Genotyping data has been aiding researchers for large genetic association studies for the last two decades. Imputation is an important preprocessing step for combining genotyping data or increasing coverage. Traditional genotype imputation methods are typically based on haplotype-clustering algorithms, hidden Markov models (HMMs), and statistical inference. Chen et al. described their new deep learning-based imputation method [
18] in their manuscript “Sparse Convolutional Denoising Autoencoders for Genotype Imputation”. The authors proposed a deep learning model named a sparse convolutional denoising autoencoder to impute missing genotypes. Their method showed strong robustness and outperformed popular reference-free imputation methods.
8. Conclusions
ICIBM is an annual international conference, which has been held every year since 2012 (except 2017). It promotes a highly interactive and friendly platform for both young and senior researchers to exchange their research, foster collaboration, as well as expand educational activities.
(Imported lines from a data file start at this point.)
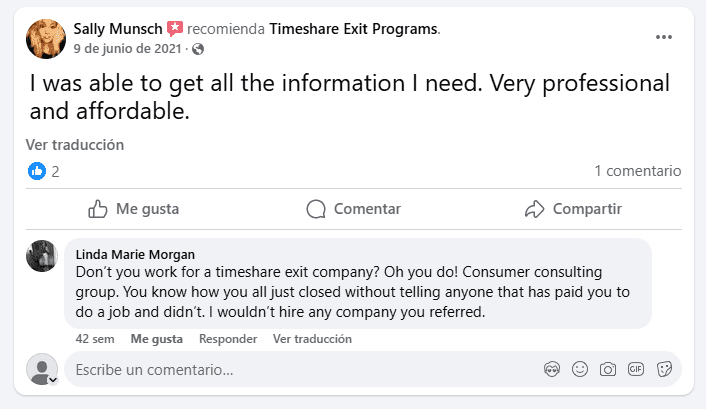Share the post with Compartir

coord(573,209)
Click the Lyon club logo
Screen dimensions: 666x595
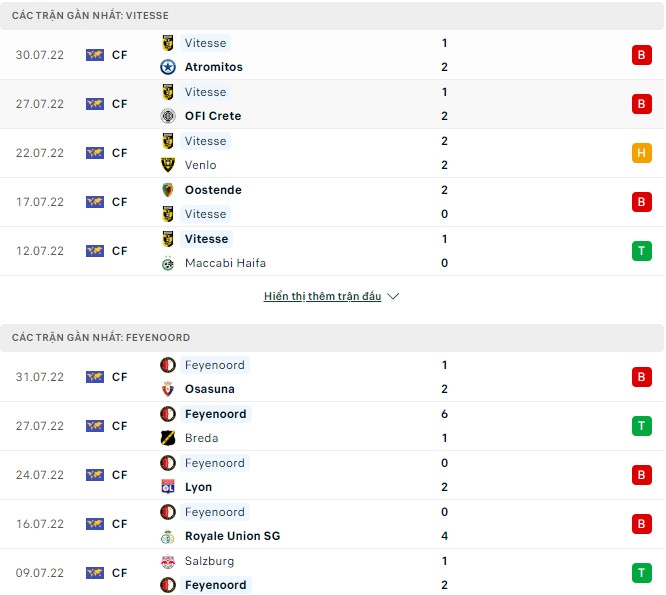coord(168,487)

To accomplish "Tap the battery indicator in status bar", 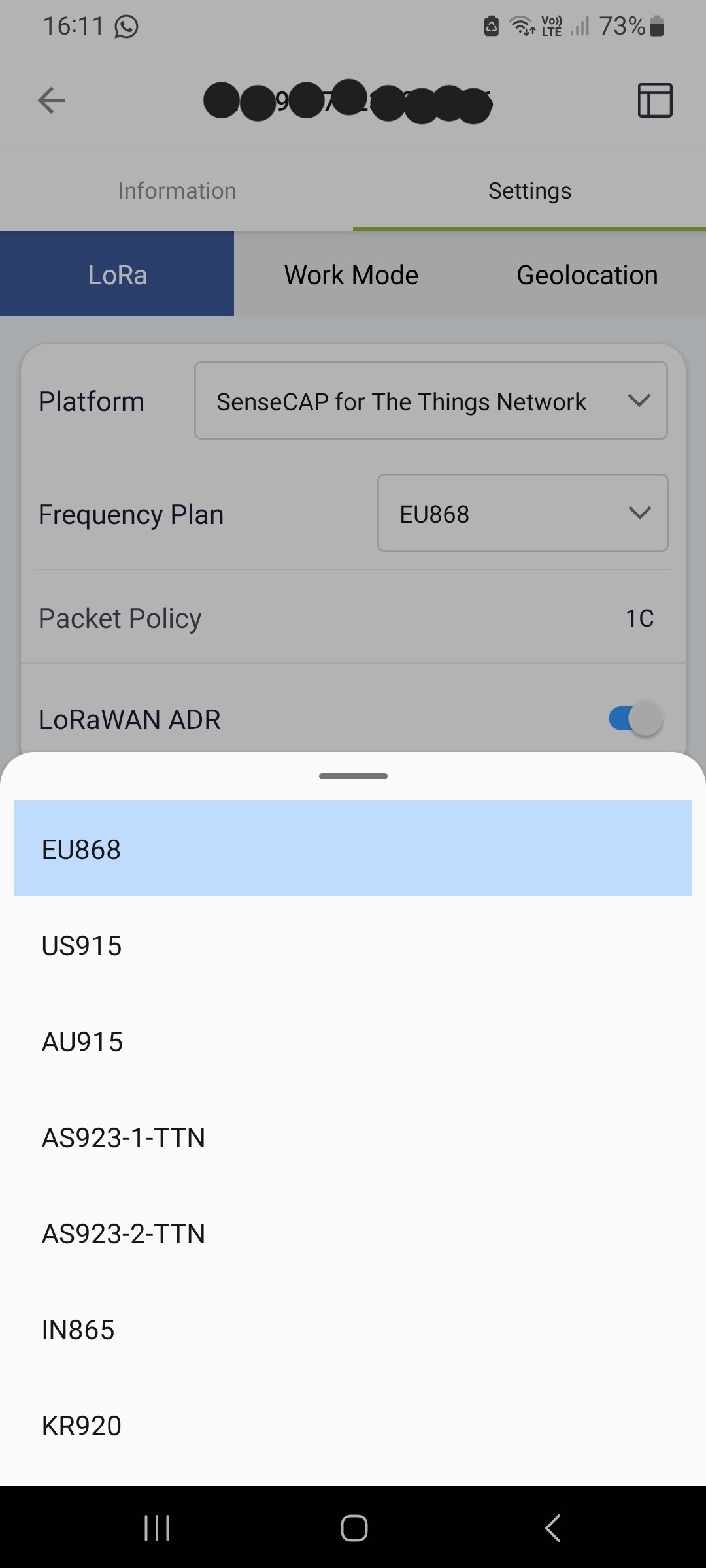I will click(657, 27).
Approximately one hundred and seventy researchers and trainees from around the world joined the 2019 conference and contributed to a rich conference program, which included four keynote lectures, four eminent scholar talks, five tutorials and workshops, twelve concurrent sessions, a poster session, and other conference activities. Among the 105 original research manuscripts, we selected 18 for the Special Issue after two rounds of peer reviews. These 18 manuscripts describe innovative, computational works in the field. We expect these manuscripts to promote further investigation in the same or similar topics, and lead to more research toward translational clinical applications.